Ricordo la stagione storica in cui si costituirono i «Comitati popolari», sorti con lo scopo di gestire e controllare in modo democratico le assegnazioni dei prefabbricati. Tali Comitati furono coinvolti anche in altri passaggi politici. Mi sembra doveroso menzionare l’esperienza storica di RPL (l’acronimo di Radio Popolare Lioni), un’emittente radiofonica popolare del mio paese ed uno strumento assai prezioso di controinformazione proletaria: Radio Popolare Lioni era attiva sin dagli anni antecedenti al sisma del 1980. Rammento le discussioni collettive, i momenti di impegno e di partecipazione vissuti grazie alle iniziative intraprese dal «Coordinamento giovani Lioni», che contribuì ad una crescita personale, civile ed intellettuale di tanti giovani della mia generazione. Durante tali esperienze ebbi occasione di mettere a frutto la mia passione, sia per la militanza che per la scrittura: in quel periodo ho pubblicato i miei primi articoli su testate giornalistiche autoprodotte da gruppi di giovani che posero in essere un bisogno esistenziale di protagonismo e di antagonismo, di autonomia politica, sociale e culturale rispetto alle istituzioni ed autorità nelle quali faticavamo a riconoscerci.
Ricordo le iniziative di critica e controcultura, a cui diede vita il CRAC, acronimo di Centro Ricreativo di Aggregazione Culturale, che in un certo senso chiuse la fase positiva di maturazione, emancipazione e protagonismo attivo nel corso della prima metà degli anni ’80. Anni che segnarono l’avvio dell’opera di ricostruzione. La ripresa di un impegno politico collettivo corale si riscontrò tra la fine degli anni ’90 e gli inizi del 2000, grazie all’avvento del movimento no-global, che riuscì a coinvolgere, mobilitare ed entusiasmare le generazioni dei giovani, e anche dei meno giovani, in Irpinia.

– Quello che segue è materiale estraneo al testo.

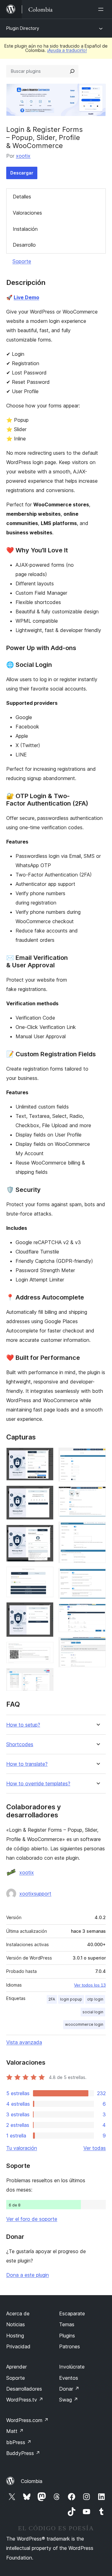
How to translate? (27, 1764)
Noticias (15, 2324)
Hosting (15, 2335)
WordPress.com (27, 2420)
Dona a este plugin (27, 2275)
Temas (66, 2324)
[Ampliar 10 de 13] (97, 1530)
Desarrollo (24, 245)
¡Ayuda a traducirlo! (67, 50)
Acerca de (18, 2313)
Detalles (22, 196)
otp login (95, 1999)
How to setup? (23, 1725)
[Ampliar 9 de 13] (97, 1495)
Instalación (25, 229)
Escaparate (72, 2313)
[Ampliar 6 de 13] (45, 1650)
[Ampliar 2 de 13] (45, 1494)
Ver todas (94, 2148)
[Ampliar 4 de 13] (45, 1575)
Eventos (68, 2378)
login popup (71, 1999)
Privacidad (18, 2346)
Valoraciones (27, 213)
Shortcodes (19, 1744)
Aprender (16, 2367)
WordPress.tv (24, 2400)
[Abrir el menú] (102, 9)
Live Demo (26, 297)
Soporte (21, 261)
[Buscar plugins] (72, 71)
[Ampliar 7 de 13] (45, 1676)
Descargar (21, 172)
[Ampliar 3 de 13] (45, 1533)
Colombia (31, 2481)
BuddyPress (23, 2453)
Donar (69, 2389)
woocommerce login (84, 2024)
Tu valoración (21, 2148)
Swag (68, 2400)
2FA (52, 1999)
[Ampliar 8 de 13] (97, 1456)
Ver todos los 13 (90, 1985)
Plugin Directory (22, 28)
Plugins (67, 2335)
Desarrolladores (24, 2389)
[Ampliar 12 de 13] (97, 1612)
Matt (15, 2431)
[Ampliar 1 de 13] (45, 1456)
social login (92, 2012)
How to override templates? (38, 1784)
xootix (23, 156)
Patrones (69, 2346)
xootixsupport (35, 1893)
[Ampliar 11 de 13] (97, 1576)
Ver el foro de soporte (31, 2219)
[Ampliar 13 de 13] (97, 1645)
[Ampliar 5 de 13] (45, 1610)
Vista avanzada (24, 2042)
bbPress (18, 2442)
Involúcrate (72, 2367)
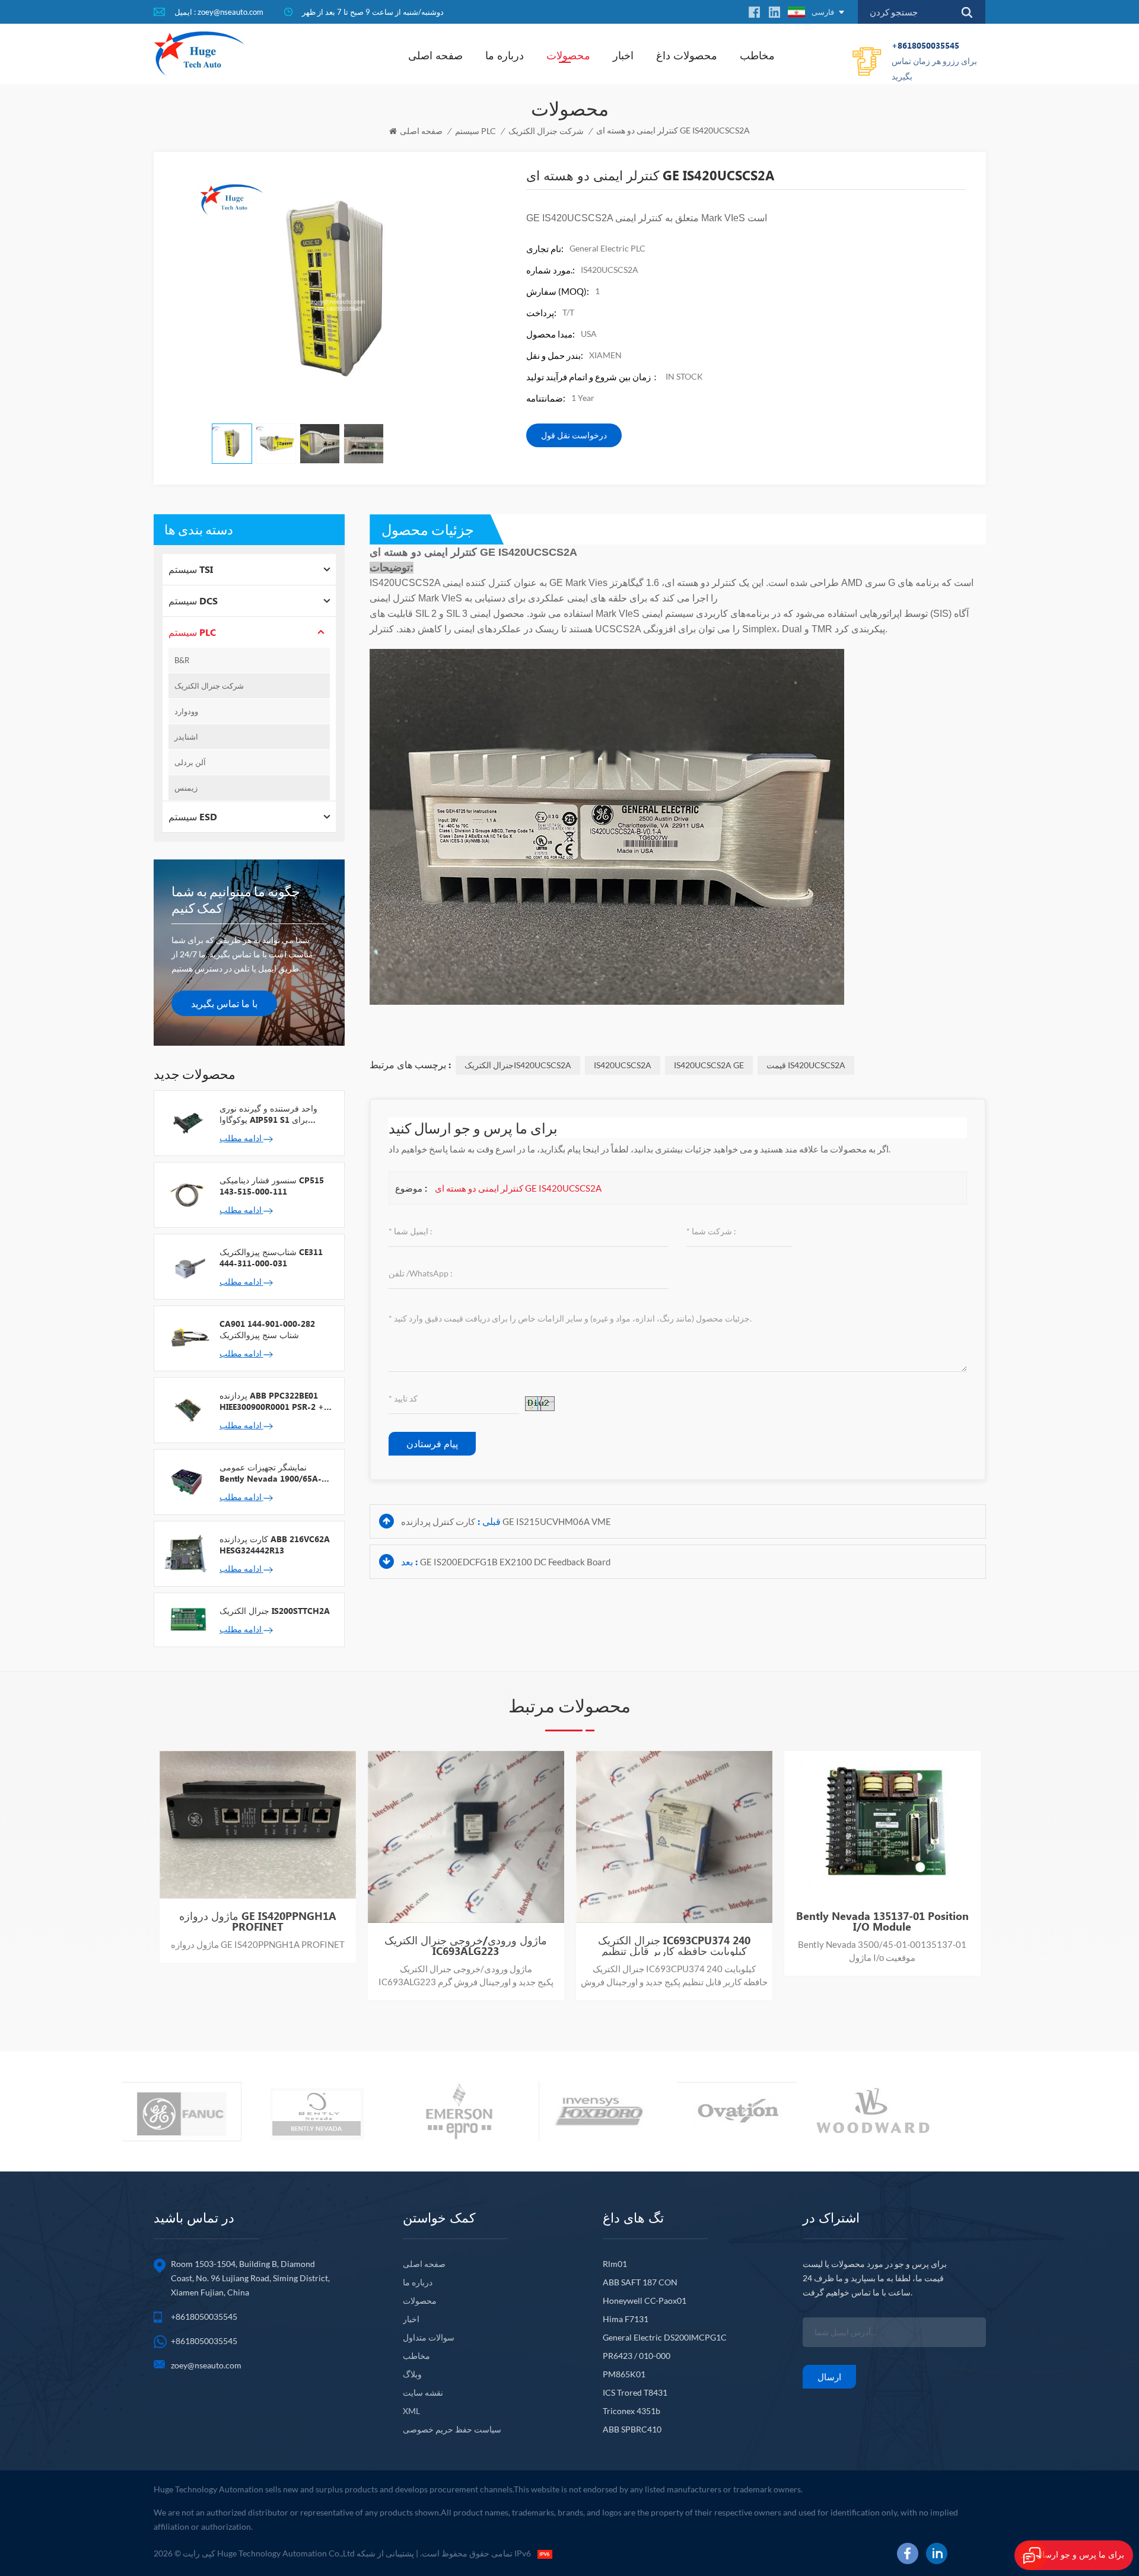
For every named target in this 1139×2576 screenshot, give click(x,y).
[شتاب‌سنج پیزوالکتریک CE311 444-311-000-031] (187, 1265)
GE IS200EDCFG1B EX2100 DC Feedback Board (515, 1561)
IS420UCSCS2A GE (709, 1065)
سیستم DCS (193, 600)
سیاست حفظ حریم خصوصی (452, 2429)
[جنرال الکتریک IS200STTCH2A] (187, 1618)
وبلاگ (412, 2374)
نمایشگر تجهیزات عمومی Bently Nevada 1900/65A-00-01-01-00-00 (270, 1472)
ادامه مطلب (241, 1138)
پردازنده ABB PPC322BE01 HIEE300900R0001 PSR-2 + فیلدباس (271, 1401)
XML (411, 2411)
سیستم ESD (192, 816)
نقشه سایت (423, 2392)
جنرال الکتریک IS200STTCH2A (274, 1610)
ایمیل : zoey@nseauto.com (218, 12)
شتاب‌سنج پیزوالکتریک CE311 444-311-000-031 (271, 1257)
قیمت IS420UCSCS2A (805, 1065)
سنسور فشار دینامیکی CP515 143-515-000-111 (271, 1185)
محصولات (568, 55)
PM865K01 (624, 2374)
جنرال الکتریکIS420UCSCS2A (517, 1065)
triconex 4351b (631, 2411)
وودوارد (186, 711)
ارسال (829, 2376)
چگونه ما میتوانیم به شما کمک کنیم (235, 899)
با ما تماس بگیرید (224, 1003)
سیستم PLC (475, 131)
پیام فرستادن (432, 1443)
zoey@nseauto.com (206, 2365)
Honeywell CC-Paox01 (644, 2300)
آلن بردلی (190, 762)
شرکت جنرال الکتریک (546, 131)
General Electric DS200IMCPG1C (665, 2337)
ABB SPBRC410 (632, 2429)
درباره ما (504, 55)
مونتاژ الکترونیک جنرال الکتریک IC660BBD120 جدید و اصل (674, 1945)
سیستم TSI (190, 569)
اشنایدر (186, 736)
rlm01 (615, 2264)
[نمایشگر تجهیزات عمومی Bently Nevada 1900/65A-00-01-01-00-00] (187, 1481)
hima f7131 (625, 2319)
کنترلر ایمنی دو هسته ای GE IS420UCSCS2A (518, 1188)
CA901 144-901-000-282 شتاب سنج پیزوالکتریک (267, 1329)
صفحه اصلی (435, 55)
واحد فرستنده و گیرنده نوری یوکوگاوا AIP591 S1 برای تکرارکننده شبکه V (268, 1114)
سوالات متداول (428, 2337)
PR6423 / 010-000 (636, 2356)
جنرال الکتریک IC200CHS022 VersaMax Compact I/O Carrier (466, 1945)
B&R (181, 660)
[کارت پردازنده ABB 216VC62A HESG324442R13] (187, 1552)
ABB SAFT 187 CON (640, 2282)
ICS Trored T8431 (635, 2392)
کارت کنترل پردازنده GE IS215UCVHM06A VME (506, 1521)
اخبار (623, 55)
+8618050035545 (934, 60)
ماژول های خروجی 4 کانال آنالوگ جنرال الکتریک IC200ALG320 (258, 1945)
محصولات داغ (686, 55)
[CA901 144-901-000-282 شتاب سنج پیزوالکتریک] (187, 1337)
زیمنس (186, 787)
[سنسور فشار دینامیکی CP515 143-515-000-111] (187, 1194)
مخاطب (757, 55)
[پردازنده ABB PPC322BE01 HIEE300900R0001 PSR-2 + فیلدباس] (187, 1409)
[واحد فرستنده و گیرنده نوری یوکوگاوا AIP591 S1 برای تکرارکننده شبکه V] (187, 1122)
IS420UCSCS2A (622, 1065)
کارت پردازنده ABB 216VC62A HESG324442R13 (274, 1544)
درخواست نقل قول (574, 435)
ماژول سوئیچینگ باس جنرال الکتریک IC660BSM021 (882, 1945)
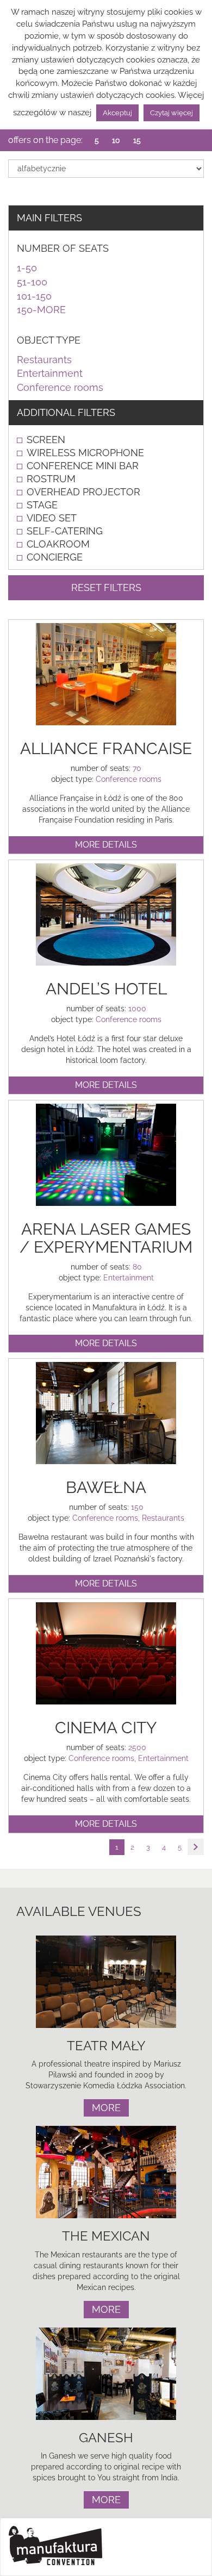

A questo punto, mi preme chiosare ricordando che in alcuni cortei e manifestazioni che si svolsero nella prima metà degli anni ’80, a cui presero parte numerosi attivisti irpini, uno degli slogan più urlati ed eloquenti era: «Ai morti dell’Irpinia non basta il lutto: pagherete caro, pagherete tutto!». Le vicende storiche che si sono susseguite hanno mostrato che a «pagare» sono quasi sempre gli stessi, ovvero i più reietti e i miserabili.